Rozzy menegaskan keberhasilan kepemimpinan Mualem–Dek Fadh akan bergantung pada kesediaan semua pihak untuk meninggalkan ego sektoral dan menumbuhkan kembali semangat keacehan, gotong royong, serta tanggung jawab moral dalam membangun negeri sendiri. Ia mencontohkan potensi besar Aceh di sektor pertanian, perikanan, dan pariwisata yang belum tergarap maksimal karena kurangnya sinergi antarinstansi.
“Jika semua pihak bergerak serentak, kita tidak hanya akan bicara soal peningkatan PAD, tetapi juga kesejahteraan rakyat yang merata,” tegasnya.

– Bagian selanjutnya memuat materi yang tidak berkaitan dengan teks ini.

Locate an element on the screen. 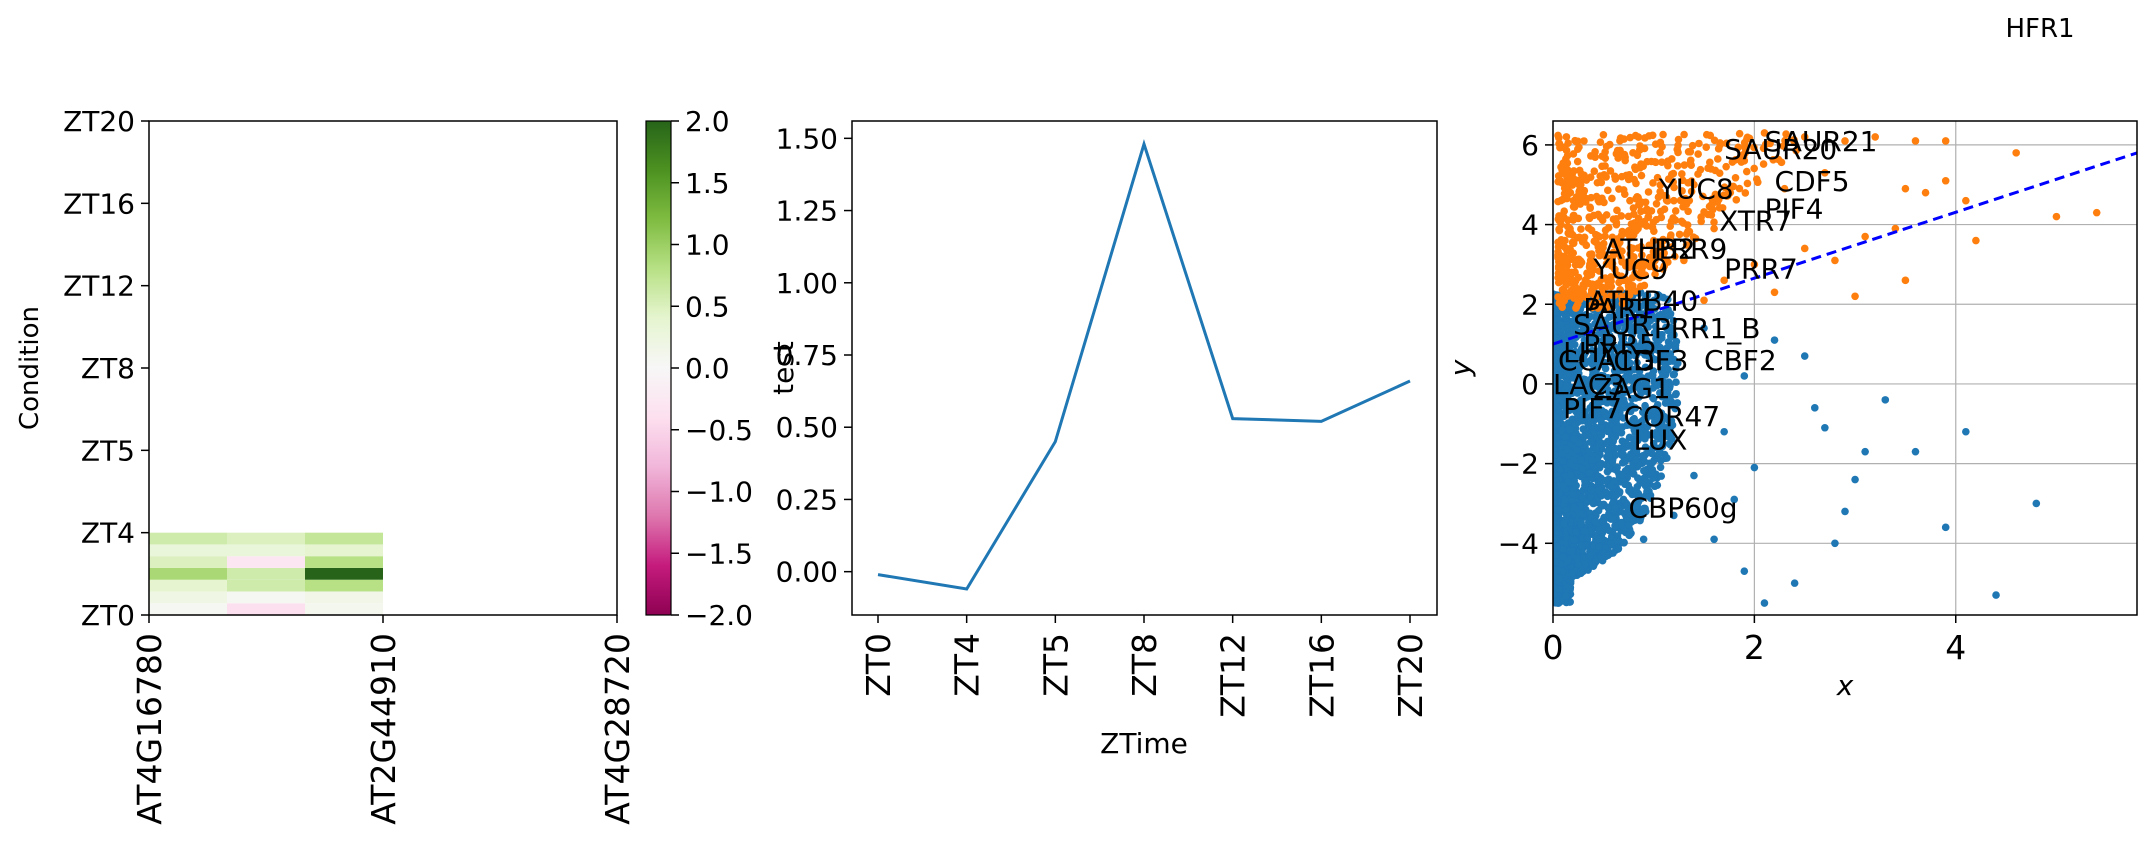  heatmap-x-ticks: AT4G16780 AT2G44910 AT4G28720 is located at coordinates (384, 720).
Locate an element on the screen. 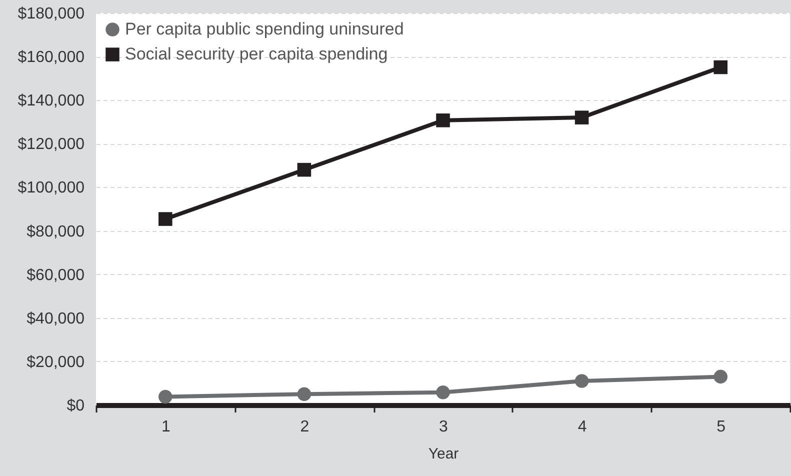  y-tick-label: $40,000 is located at coordinates (56, 319).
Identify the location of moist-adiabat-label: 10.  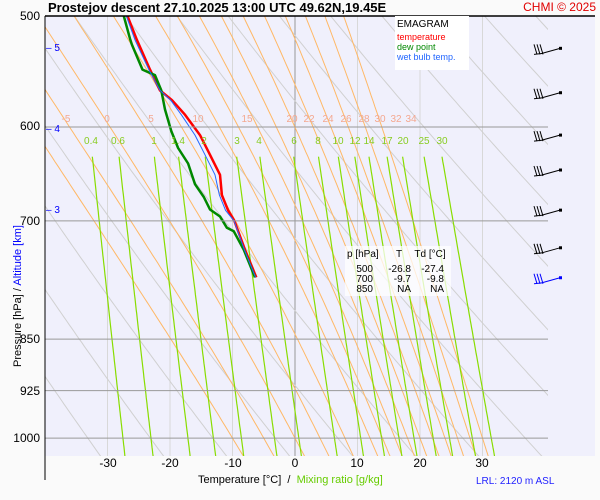
(198, 120).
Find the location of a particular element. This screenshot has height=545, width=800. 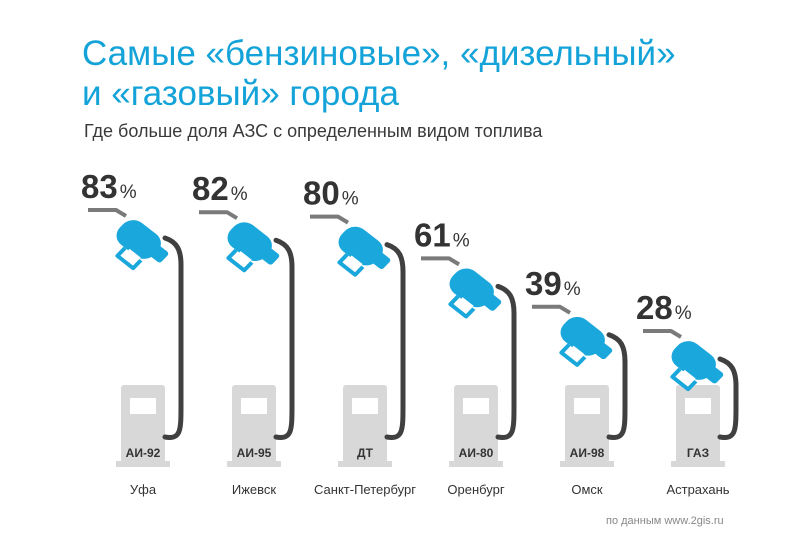

pump-group: 82 % АИ-95 Ижевск is located at coordinates (244, 334).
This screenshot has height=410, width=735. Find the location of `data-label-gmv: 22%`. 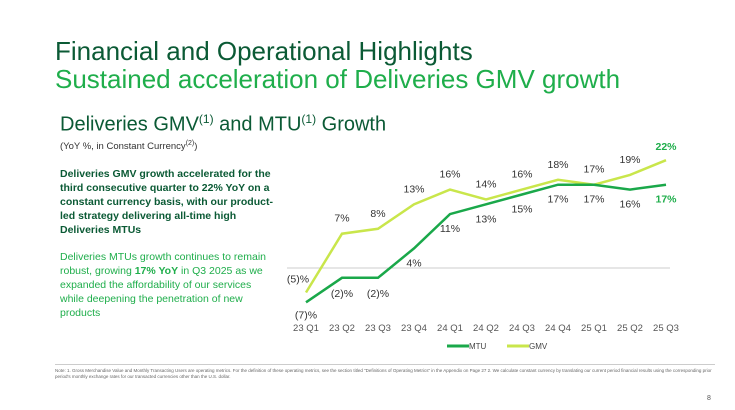

data-label-gmv: 22% is located at coordinates (666, 147).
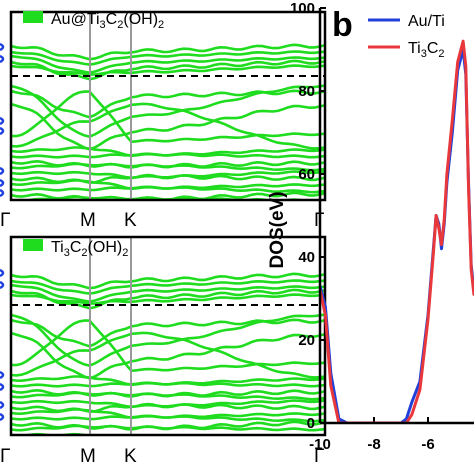 This screenshot has height=474, width=474. I want to click on x-tick-label: -8, so click(374, 444).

Rozzy juga menekankan pentingnya membangun kepercayaan publik melalui transparansi, akuntabilitas, dan ketulusan. Menurutnya, pemerintahan baru telah memberi sinyal kuat soal itu, dan kini tinggal bagaimana jajaran di bawahnya menerjemahkan visi tersebut menjadi kerja nyata.
Ia menilai Aceh kini tengah memasuki fase transformasi dari pola pembangunan konvensional menuju pendekatan berbasis inovasi dan kemandirian daerah. “Kita harus mendukung langkah-langkah ini, bukan sekadar mengomentari dari pinggir lapangan,” katanya.
Menurutnya, tanggung jawab moral untuk memajukan Aceh kini berada di tangan semua pihak, bukan hanya di pundak Mualem-Dek Fadh.
“Kita semua bagian dari cerita besar Aceh baru. Mari menulis babak itu bersama, dengan kerja nyata, keikhlasan, dan kolaborasi,” tutupnya.